**Exercise instructions**
Check each line of the records for "computer"; collect those that have it.

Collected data

--------------------------------------------------

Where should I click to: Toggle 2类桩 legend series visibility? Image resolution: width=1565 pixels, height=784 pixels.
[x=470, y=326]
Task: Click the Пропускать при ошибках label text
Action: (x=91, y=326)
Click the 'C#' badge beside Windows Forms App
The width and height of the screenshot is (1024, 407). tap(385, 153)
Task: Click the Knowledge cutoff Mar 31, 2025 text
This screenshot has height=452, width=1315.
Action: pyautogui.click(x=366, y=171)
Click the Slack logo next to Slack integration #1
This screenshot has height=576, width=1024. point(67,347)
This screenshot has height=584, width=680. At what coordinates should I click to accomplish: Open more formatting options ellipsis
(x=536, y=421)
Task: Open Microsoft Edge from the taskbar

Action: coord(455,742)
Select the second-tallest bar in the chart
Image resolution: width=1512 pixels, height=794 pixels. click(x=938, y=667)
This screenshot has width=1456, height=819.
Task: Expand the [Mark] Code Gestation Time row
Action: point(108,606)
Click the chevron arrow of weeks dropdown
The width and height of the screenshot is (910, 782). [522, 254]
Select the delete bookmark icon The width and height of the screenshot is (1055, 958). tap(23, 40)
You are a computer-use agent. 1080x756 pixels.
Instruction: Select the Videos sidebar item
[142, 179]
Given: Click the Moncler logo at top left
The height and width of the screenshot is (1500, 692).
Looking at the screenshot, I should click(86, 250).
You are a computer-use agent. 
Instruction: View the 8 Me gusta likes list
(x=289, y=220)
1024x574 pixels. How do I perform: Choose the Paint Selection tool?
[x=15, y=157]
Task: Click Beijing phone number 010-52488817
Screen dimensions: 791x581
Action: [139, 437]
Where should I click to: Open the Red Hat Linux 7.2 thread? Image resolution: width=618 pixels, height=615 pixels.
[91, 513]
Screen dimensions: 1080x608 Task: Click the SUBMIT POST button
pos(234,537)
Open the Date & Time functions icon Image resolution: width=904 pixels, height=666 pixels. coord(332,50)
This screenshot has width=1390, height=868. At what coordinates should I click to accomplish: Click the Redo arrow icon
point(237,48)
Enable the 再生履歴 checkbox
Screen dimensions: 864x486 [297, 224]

--------------------------------------------------

**Answer area**
You are a computer-use agent. 1080x756 pixels.
You are a computer-use agent. 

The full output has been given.